**Tarefa proposta 1**
Responda com base no texto sobre Dinha do Acarajé e Zélia Gattai:
(a) Com que idade Dinha começou a trabalhar como ajudante da avó?
(b) Em que ano Ubaldina montou o primeiro tabuleiro da família Assis no Largo de Santana?
(c) Desde que dia Zélia Gattai estava internada no Hospital da Bahia?
**Tarefa proposta 2**
Liste todos os nomes de bairros, largos, ruas, hospitais e cemitérios citados no texto sobre Dinha do Acarajé e Zélia Gattai.
**Tarefa proposta 3**
Prossiga com o texto sobre Dinha do Acarajé e Zélia Gattai, começando logo após a última frase apresentada.

**Texto apresentado**
....
Quem nunca ouviu falar em Dinha do Acarajé ou de Zélia Gattai ? Personagens do Rio Vermelho, bairro da capital baiana que ganhou fama como reduto da boemia. A Bahia de tantas histórias, perdeu duas figuras ilustres. A perda de dois de seus cartões postais da terra maravilhosa, que nos deu Glauber, Caetano, Gil e tantos outros nomes importantíssimos de nossa cultura - fora os anônimos baianos que a gente conhece por aí e logo se apaixona.
A sorridente Lindinalva Assis tornou-se uma figura símbolo. Mais conhecida como Dinha, a baiana de acarajé começou a trabalhar aos 7 anos de idade, como ajudante da avó, Ubaldina, três anos após a morte da mãe, Rute. Ubaldina escolheu, em 1944, o Largo de Santana para montar o primeiro tabuleiro da família Assis. Aos 10 anos, com a doença da avó, Dinha assumiu o posto, e durante quatro décadas se tornou uma das figuras mais famosas do folclore baiano. Dinha se orgulhava de ter criado os oito filhos com a renda do acarajé. Ela chegava a vender cerca de 700 bolinhos por dia, sempre com um sorriso no rosto. A baiana do acarajé é uma herança do candomblé. Antigamente, dentro dos preceitos como filhas-de-santo, elas saiam para mercar de porta em porta, em pregões noturnos pelas ruas de Salvador. De tabuleiro na cabeça, soltavam a voz para que as pessoas dentro das casas pudessem ouvi-las.
A poucos metros ali na Rua Alagoinhas do mesmo bairro – Jorge vai recebê-la de braços abertos no céu – disse o cantor e compositor Dorival Caymmi ao ser comunicado do falecimento da amiga Zélia Gattai Amado, segundo a neta Stella Caymmi. A escritora paulista, autora de Anarquistas, graças a Deus, morreu aos 91 anos, em razão de parada respiratória.
Zélia Gattai estava internada no Hospital da Bahia desde o dia 16 de abril, em recuperação de uma cirurgia para debelar um câncer no intestino. Seu corpo foi cremado na tarde de ontem, no cemitério Jardim da Saudade. As cinzas de Zélia serão depositadas na mesma árvore, na casa do Rio Vermelho, onde foram colocadas as de seu marido Jorge Amado, morto em 2001.
....
**Amostra dos dados**
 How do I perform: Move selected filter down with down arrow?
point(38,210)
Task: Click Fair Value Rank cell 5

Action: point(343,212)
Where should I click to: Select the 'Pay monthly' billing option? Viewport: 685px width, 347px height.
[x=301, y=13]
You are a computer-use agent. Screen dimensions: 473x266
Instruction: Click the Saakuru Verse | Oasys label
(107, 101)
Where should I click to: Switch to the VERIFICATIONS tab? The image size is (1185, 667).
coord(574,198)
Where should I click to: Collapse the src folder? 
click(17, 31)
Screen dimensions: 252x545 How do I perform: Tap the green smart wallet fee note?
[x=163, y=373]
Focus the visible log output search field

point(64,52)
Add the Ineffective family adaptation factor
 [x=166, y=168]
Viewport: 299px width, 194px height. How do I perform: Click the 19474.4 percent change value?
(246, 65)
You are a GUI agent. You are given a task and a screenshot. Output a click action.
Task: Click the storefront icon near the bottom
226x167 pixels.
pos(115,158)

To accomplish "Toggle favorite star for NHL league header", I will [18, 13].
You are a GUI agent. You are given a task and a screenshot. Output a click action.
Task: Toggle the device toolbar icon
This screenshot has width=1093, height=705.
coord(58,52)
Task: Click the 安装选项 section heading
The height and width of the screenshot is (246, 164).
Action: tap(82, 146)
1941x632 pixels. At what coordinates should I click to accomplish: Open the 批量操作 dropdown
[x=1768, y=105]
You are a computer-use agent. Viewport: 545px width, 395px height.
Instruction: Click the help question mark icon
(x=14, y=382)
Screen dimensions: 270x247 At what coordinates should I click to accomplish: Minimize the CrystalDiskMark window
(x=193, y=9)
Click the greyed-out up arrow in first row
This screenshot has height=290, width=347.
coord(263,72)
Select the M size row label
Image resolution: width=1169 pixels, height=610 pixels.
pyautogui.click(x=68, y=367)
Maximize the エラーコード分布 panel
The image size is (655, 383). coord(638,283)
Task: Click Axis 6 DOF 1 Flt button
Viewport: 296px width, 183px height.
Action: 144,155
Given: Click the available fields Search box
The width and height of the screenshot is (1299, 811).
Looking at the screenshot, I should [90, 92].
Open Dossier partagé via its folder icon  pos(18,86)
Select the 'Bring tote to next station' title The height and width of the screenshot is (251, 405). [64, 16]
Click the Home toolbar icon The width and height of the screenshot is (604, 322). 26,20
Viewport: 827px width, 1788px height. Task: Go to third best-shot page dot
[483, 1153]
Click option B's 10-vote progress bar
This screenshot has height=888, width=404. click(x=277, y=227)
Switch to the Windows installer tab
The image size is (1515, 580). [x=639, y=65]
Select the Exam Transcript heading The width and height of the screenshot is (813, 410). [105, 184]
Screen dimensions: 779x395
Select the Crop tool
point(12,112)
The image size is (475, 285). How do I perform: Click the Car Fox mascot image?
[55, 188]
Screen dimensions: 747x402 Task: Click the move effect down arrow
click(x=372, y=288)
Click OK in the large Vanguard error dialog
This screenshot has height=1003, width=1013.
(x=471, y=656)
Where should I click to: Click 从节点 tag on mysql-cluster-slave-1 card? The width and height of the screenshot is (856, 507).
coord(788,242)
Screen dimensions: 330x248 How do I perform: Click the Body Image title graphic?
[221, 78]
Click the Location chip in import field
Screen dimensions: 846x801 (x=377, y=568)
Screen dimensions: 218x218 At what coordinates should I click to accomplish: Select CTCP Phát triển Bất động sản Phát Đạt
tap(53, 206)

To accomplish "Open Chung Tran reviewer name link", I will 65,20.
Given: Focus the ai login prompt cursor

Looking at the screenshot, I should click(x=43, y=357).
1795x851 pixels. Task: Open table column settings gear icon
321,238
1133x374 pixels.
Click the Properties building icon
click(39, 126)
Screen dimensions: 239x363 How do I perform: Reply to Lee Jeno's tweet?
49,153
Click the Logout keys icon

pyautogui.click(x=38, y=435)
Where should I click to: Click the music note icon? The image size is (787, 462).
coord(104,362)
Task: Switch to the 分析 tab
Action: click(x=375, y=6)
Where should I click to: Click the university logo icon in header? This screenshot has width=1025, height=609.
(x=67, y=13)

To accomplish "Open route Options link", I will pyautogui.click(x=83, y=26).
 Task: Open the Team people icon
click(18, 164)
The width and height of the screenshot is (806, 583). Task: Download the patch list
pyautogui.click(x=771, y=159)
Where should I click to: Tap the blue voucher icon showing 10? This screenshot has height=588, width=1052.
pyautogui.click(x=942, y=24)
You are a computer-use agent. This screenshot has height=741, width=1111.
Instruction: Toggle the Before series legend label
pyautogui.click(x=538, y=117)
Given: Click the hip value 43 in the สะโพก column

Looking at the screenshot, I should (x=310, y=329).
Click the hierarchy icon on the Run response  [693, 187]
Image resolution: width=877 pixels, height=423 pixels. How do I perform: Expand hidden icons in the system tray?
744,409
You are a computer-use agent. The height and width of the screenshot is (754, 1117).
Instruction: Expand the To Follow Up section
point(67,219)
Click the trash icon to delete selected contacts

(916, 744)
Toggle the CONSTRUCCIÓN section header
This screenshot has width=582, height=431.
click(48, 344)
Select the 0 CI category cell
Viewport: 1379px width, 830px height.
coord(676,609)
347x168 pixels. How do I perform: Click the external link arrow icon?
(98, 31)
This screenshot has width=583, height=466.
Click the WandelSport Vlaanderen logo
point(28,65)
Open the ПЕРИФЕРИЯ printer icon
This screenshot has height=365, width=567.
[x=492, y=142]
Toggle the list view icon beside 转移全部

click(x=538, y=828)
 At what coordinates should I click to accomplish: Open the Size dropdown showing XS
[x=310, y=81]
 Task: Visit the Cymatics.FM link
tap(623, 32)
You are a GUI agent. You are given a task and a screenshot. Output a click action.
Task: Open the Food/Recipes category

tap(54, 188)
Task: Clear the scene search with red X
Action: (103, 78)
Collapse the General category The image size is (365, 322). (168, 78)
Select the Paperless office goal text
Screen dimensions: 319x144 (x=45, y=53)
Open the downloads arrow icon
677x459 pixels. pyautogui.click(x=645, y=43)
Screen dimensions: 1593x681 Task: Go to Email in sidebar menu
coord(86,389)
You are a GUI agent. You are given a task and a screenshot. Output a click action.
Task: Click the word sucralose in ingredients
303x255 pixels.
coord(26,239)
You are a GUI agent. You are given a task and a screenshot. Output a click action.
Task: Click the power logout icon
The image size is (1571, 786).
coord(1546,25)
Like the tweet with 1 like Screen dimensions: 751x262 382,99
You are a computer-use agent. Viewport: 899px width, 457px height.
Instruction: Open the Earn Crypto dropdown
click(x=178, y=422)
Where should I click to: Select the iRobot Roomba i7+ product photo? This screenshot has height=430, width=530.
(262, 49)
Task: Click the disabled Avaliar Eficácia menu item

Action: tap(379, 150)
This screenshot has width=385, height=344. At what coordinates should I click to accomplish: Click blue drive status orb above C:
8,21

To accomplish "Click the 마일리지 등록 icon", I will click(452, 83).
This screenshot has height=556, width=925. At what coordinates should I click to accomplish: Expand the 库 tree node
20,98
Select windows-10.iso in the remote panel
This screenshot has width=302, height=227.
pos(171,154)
....
**Resposta 1**
(a) Aos 7 anos de idade.
(b) Em 1944.
(c) Desde o dia 16 de abril.

**Resposta 2**
Rio Vermelho, Largo de Santana, Rua Alagoinhas, Hospital da Bahia, Jardim da Saudade

**Resposta 3**
– Em 56 anos de convivência, nunca haviam passado tanto tempo distantes. Eles agora estão de mãos dadas, juntos – garantia a familiares e amigos.
Reza a lenda ter sido Dorival Caymmi o cupido que promoveu a aproximação entre Jorge Amado e Zélia Gattai. A pedido do escritor baiano, ele cantara para ela a canção Acontece que eu sou baiano ("Há tanta mulher no mundo/Só não casa quem não quer /Porque é que eu vim de longe/Pra gostar dessa mulher?"). Assim teria começado o romance em 1945. A partir daí, o casal se tornaria uma referência nacional e viveria junto até a morte de Jorge Amado, em 2001.
Zélia seria a companheira inseparável, acompanhando o escritor em viagens e sendo responsável em datilografar os originais de Jorge Amado, com quem teve os filhos João Jorge e Paloma. Mas Zélia tinha luz própria e se tornaria também escritora de sucesso, contando a saga dos imigrantes italianos no Brasil em Anarquistas, graças a Deus, lançado em 1979.
Zélia escreveu mais 13 títulos, desde memórias, livros infantis ao romance Crônica de uma namorada. Eleita para a Academia Brasileira de Letras (ABL), tomaria posse, em 2002, da cadeira 23 que fora ocupada por seu amado Jorge, José de Alencar e Machado de Assis. Zélia foi um símbolo da força, da doçura e perseverança da mulher brasileira.